[Stored records]
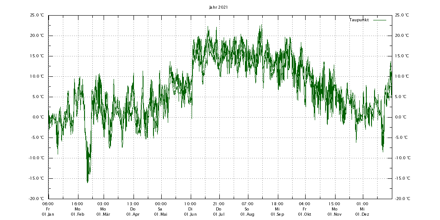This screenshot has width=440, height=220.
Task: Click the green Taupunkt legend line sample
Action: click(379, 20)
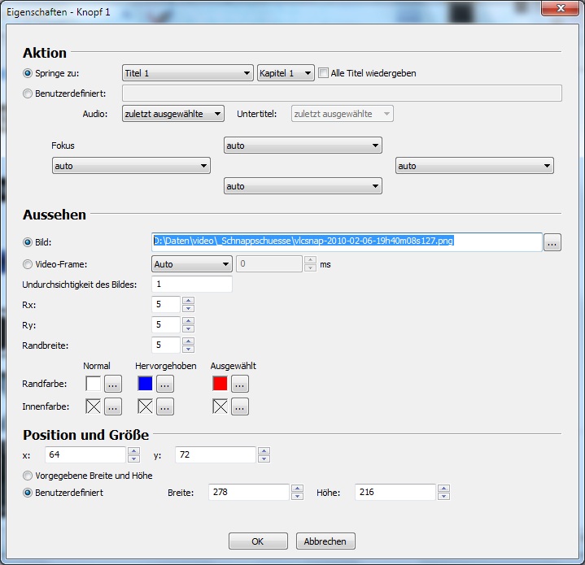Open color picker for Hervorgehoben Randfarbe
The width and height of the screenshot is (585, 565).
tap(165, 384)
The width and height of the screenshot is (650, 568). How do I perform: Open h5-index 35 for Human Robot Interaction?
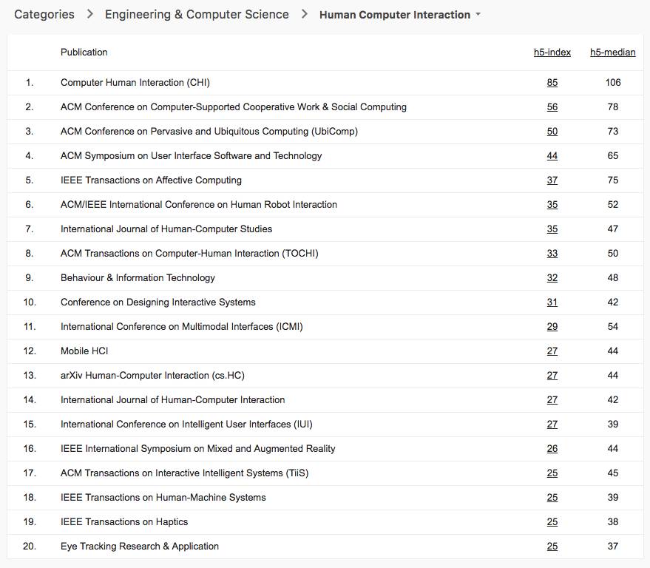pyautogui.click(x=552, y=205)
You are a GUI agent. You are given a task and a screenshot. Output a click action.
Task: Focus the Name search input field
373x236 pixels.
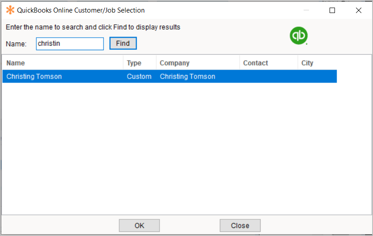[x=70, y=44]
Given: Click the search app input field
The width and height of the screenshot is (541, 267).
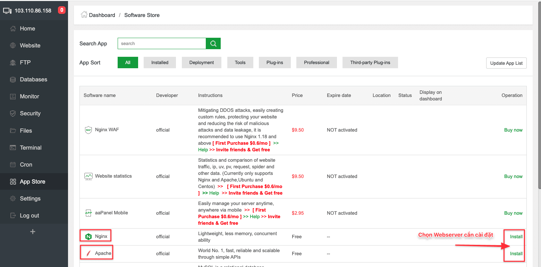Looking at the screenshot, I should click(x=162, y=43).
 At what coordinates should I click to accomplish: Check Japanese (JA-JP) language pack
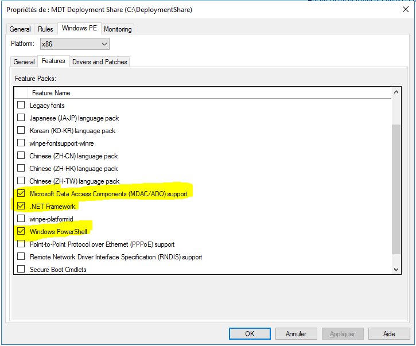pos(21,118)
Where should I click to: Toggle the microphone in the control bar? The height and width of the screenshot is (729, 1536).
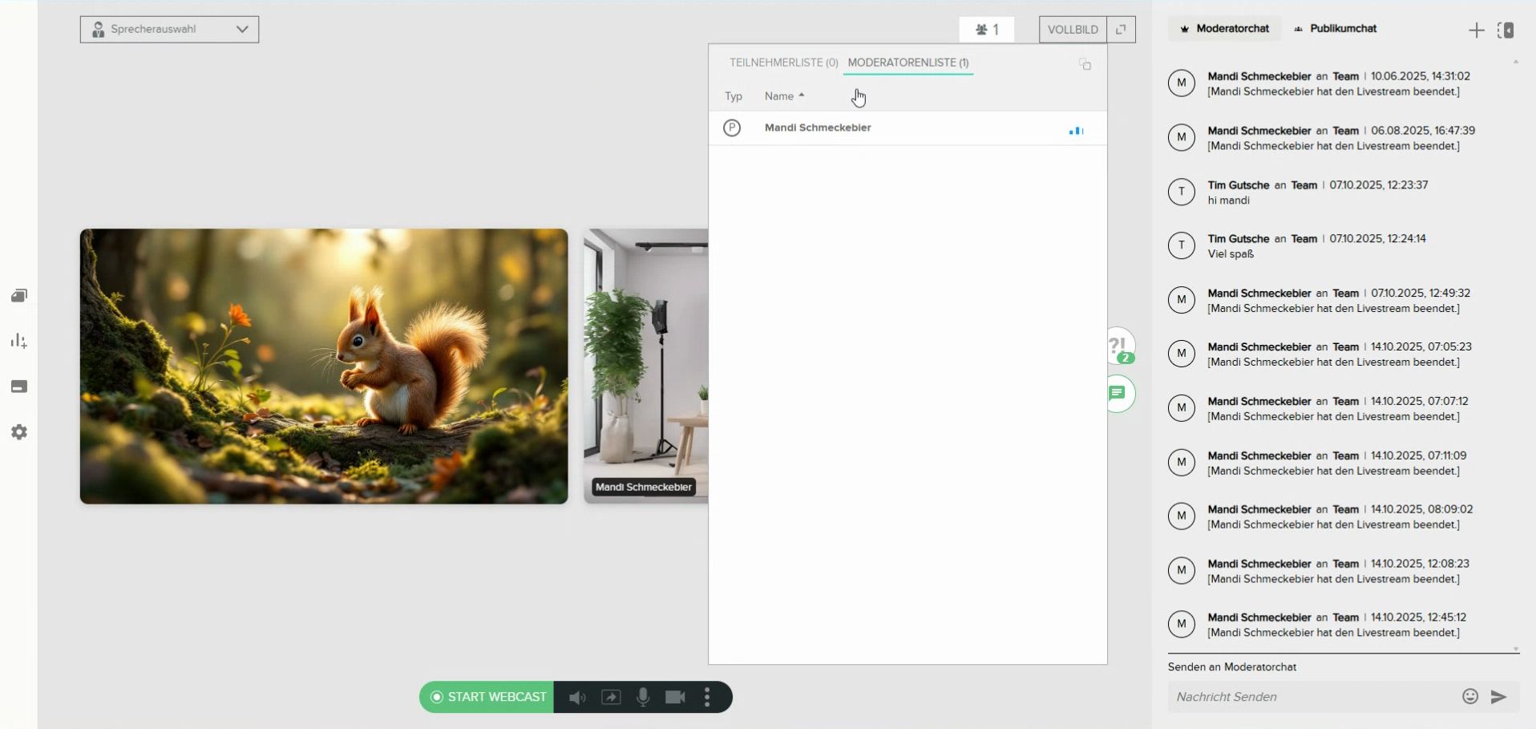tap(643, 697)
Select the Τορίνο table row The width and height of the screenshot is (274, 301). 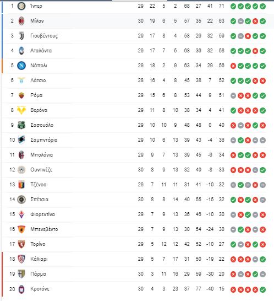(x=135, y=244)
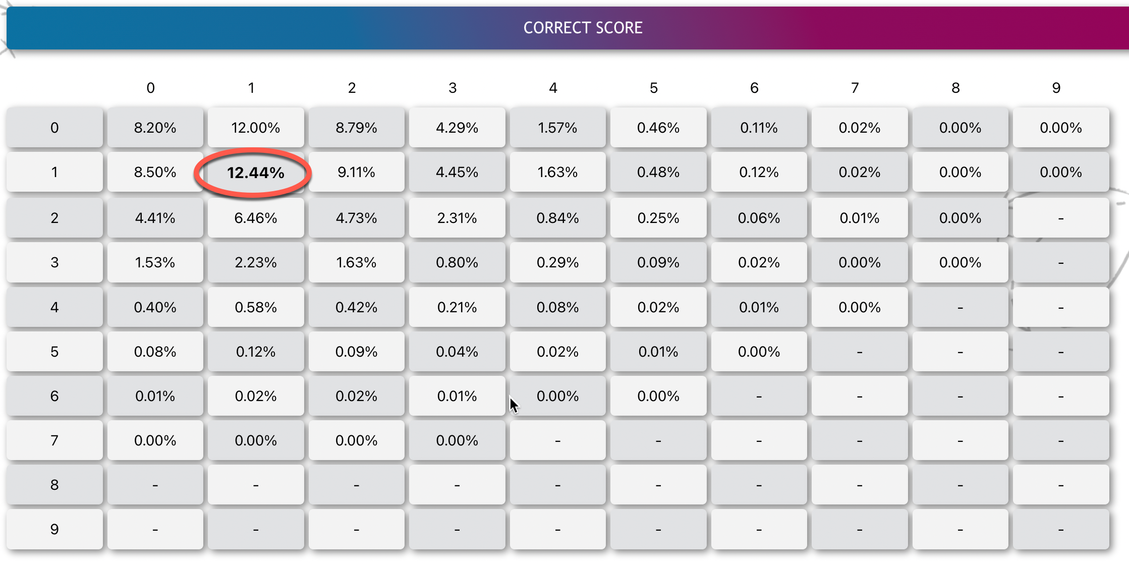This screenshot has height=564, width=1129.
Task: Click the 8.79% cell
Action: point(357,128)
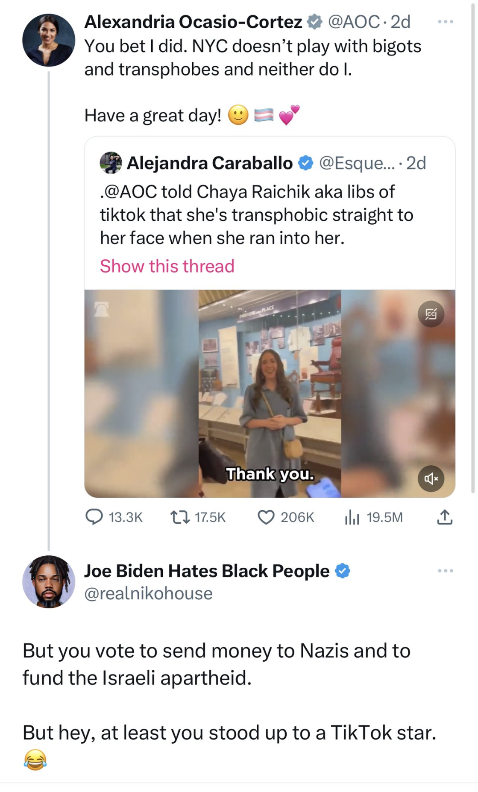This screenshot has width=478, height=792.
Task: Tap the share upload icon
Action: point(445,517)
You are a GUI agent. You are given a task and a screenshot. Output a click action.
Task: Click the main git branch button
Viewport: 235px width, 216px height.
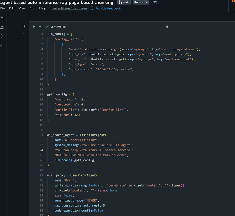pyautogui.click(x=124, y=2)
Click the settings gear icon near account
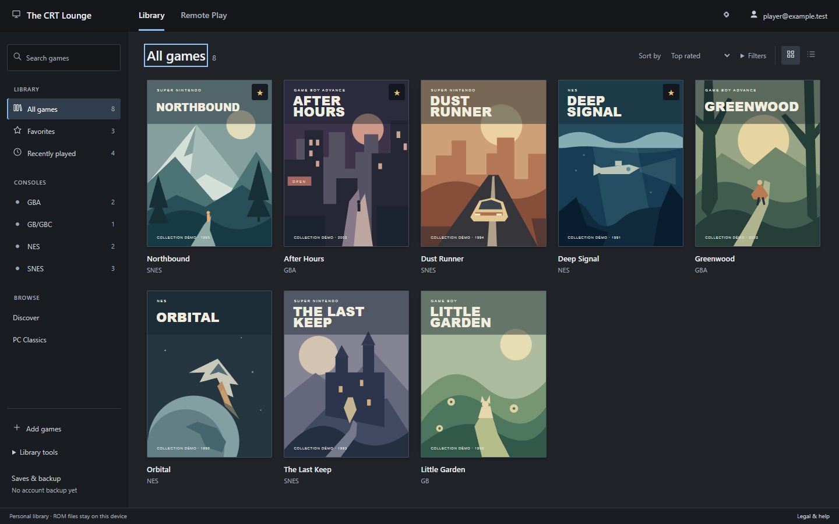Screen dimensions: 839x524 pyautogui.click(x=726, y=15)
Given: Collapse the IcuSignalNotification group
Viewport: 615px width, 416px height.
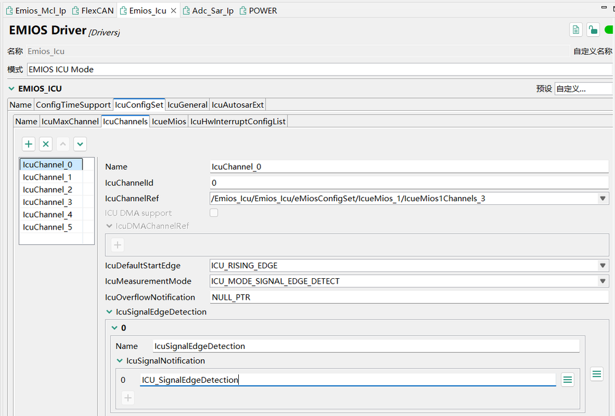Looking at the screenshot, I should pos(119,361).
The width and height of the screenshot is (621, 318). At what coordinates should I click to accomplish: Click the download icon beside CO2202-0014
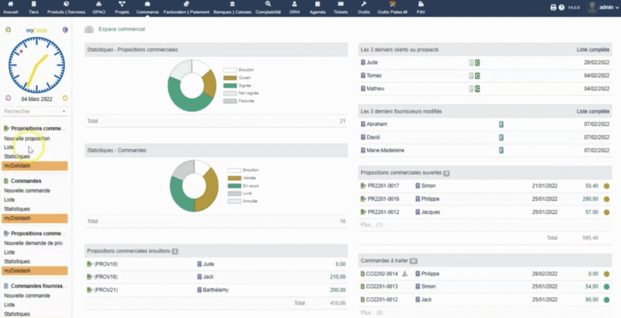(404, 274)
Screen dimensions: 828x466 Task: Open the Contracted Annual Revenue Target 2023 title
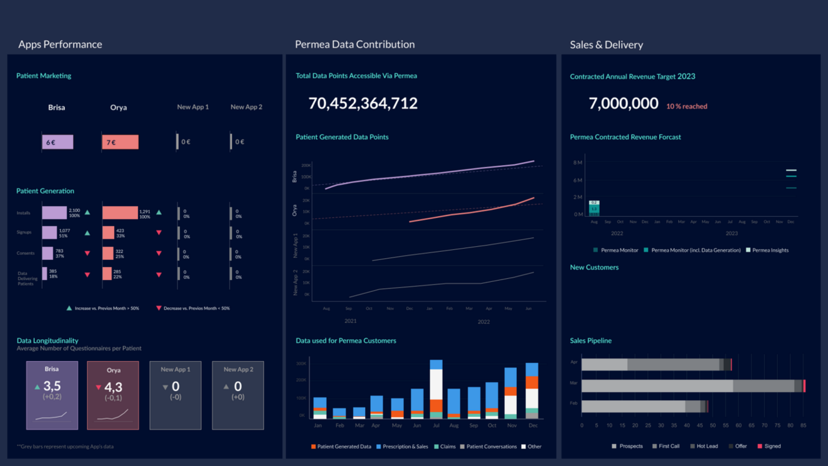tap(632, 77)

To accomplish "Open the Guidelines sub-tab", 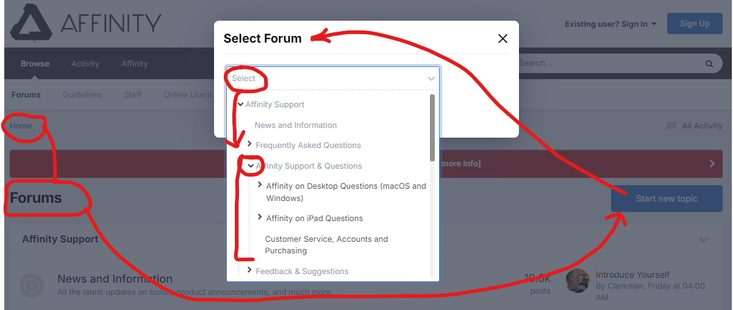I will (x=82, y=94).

Prompt: What lines above run from the one with "Task: Click the main git branch button" to the one with "Given: Collapse the"? Give them again exactly, ends included, and leave the pictures out.

Exercise answer:
Task: Click the main git branch button
Viewport: 235px width, 216px height.
pyautogui.click(x=124, y=2)
Click the settings gear icon near account
Screen dimensions: 839x524 pyautogui.click(x=726, y=15)
Given: Collapse the IcuSignalNotification group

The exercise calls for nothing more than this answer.